> _Work task_
Each line of the data below that carries the word "pixels" needs to be copied.

> _Exercise data_
BEGIN
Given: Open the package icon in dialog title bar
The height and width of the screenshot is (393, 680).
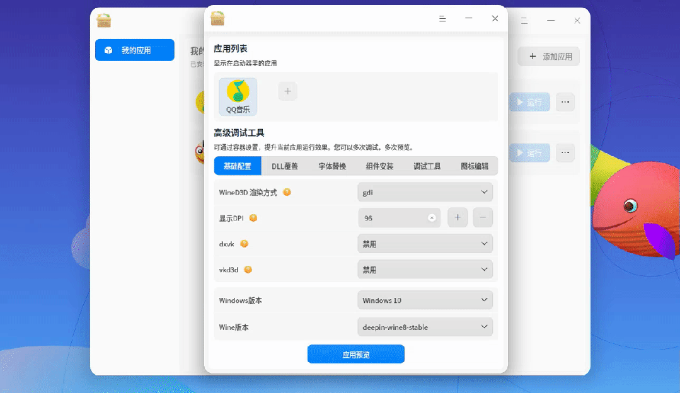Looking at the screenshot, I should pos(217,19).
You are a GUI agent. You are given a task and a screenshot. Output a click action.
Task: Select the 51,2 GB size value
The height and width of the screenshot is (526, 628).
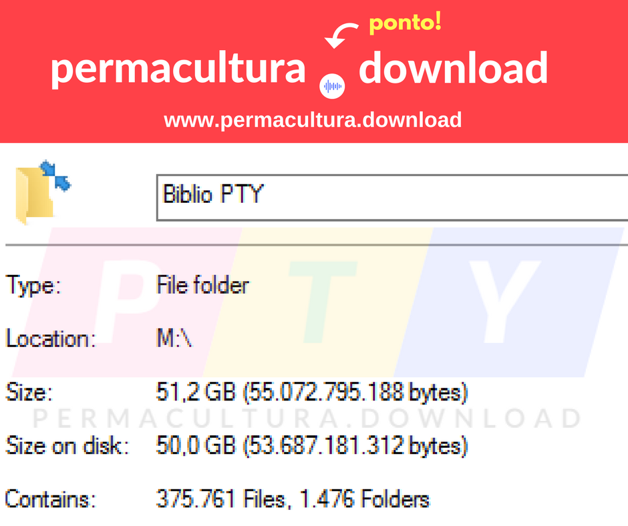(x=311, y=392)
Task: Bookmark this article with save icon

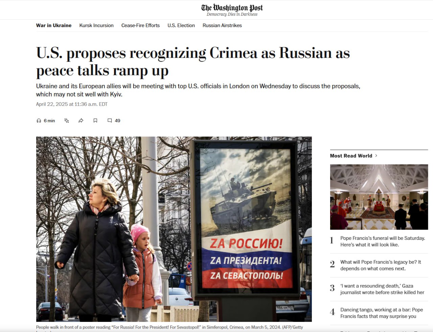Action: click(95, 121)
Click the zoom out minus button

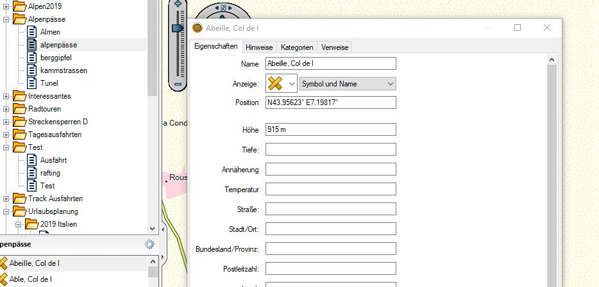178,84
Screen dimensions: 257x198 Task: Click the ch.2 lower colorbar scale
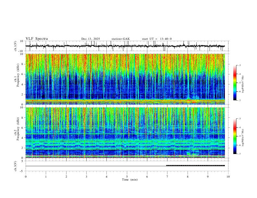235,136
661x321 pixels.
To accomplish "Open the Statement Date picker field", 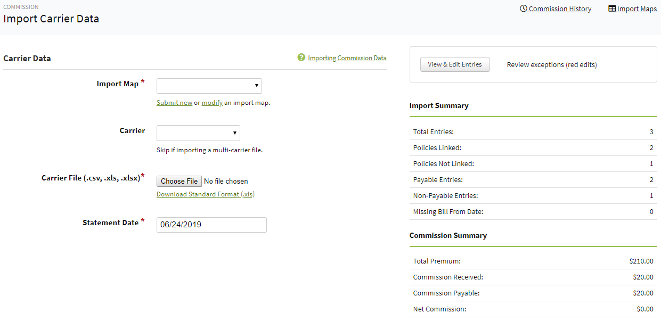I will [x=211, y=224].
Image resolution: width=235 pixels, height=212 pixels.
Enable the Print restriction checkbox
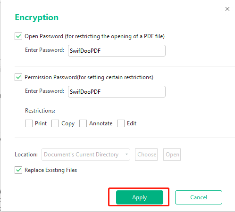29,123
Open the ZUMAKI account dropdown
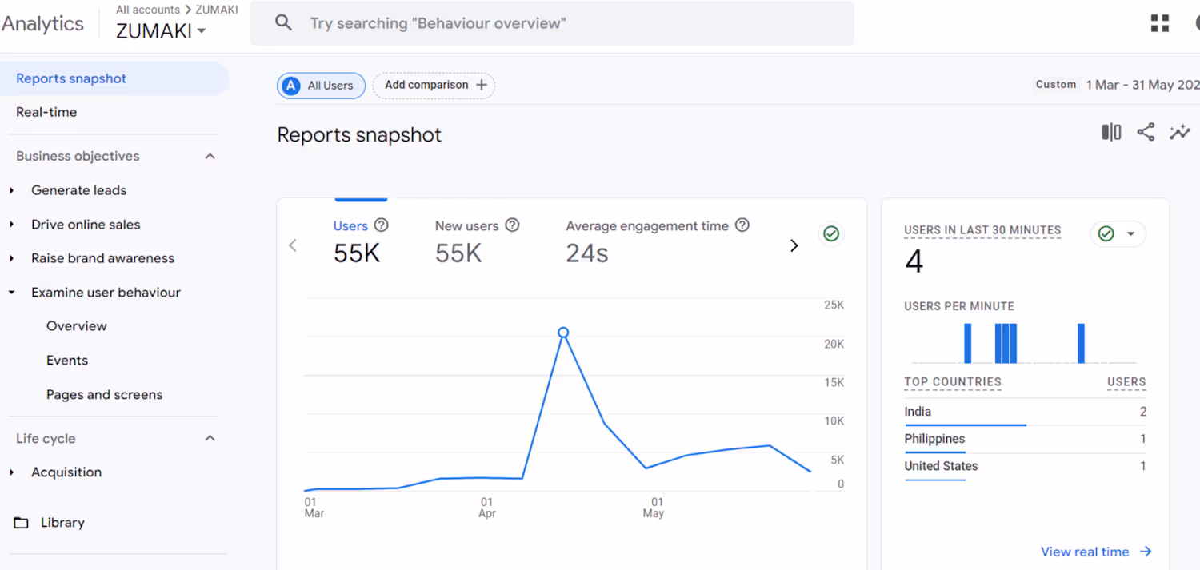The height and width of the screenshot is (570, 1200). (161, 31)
END
BEGIN
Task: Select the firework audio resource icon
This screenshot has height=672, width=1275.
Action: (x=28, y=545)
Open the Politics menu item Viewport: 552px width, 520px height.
END
> _Response area_
661x321 pixels.
Image resolution: width=235 pixels, height=212 pixels.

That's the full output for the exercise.